Sonó un teléfono al otro lado de la mesa.
—¿Diga? —Mauchly aguantó el auricular con la barbilla—. Vale. Adiós.
Colgó y se levantó.
—Ahora mismo lo recibe, doctor Lash.
Lash cogió la cartera y salió con Mauchly al pasillo, preguntándose a quién se refería. Después de un recodo, salieron a otro pasillo más ancho y lujoso, que llevaba a unas puertas muy bruñidas. Mauchly se acercó a una, esperó un poco y llamó.

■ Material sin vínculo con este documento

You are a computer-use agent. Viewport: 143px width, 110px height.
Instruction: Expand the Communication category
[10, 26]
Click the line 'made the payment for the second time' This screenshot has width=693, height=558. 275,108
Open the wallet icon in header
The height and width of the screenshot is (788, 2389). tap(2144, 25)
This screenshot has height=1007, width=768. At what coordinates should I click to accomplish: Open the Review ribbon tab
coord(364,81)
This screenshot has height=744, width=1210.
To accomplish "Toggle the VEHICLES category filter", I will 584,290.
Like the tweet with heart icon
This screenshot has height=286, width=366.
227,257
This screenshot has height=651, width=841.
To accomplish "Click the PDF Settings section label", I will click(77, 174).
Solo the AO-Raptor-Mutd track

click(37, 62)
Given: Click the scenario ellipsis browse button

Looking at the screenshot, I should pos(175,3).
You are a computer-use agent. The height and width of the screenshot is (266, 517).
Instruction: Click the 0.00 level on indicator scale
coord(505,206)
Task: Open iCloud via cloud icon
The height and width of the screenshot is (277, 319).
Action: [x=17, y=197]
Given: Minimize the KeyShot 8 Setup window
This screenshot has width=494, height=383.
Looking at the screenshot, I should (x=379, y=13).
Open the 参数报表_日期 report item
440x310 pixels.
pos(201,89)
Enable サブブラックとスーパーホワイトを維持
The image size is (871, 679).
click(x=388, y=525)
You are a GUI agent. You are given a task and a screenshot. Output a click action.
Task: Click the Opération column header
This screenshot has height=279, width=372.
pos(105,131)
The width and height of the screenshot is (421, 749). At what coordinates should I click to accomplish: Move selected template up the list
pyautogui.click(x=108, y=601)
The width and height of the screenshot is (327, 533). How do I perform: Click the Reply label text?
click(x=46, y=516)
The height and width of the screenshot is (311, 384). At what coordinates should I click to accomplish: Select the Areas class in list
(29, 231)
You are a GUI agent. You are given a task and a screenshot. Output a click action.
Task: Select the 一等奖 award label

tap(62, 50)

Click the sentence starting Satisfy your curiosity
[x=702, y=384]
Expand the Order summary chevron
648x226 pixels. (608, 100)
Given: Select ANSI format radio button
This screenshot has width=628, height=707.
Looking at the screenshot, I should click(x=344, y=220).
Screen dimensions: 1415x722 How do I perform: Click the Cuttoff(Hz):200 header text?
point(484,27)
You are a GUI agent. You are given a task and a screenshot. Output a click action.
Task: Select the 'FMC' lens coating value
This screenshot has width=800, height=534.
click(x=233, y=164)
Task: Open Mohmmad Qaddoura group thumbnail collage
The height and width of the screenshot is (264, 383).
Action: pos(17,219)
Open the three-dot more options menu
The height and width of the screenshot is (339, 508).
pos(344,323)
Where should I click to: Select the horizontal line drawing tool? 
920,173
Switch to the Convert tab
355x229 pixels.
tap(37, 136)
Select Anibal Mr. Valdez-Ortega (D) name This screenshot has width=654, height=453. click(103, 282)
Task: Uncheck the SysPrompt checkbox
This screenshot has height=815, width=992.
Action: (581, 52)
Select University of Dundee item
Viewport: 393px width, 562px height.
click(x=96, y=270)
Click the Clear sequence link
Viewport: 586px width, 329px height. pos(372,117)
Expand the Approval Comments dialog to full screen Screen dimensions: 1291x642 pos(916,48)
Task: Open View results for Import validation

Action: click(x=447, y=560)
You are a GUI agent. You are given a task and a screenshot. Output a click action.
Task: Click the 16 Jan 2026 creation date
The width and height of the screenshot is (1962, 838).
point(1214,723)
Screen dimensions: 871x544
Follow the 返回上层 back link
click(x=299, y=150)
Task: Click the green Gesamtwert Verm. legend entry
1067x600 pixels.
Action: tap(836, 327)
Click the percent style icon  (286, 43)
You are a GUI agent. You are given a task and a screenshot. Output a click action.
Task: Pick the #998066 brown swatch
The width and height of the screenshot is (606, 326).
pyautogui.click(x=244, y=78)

—Adelante —respondieron. Mauchly abrió la puerta.
—Seguiremos hablando enseguida, doctor Lash —dijo, haciéndole pasar.
Lash cruzó la puerta y se quedó a unos pasos, mientras la oía cerrarse con un clic. Delante había una mesa de madera oscura, larga y semicircular, con un hombre alto y muy bronceado al otro lado, que sonrió y lo saludó con la cabeza. Lash saludó con otro gesto, antes de darse cuenta, impresionado, de que tenía delante al mismísimo John Lelyveld, el presidente de Eden. Y lo esperaba a él.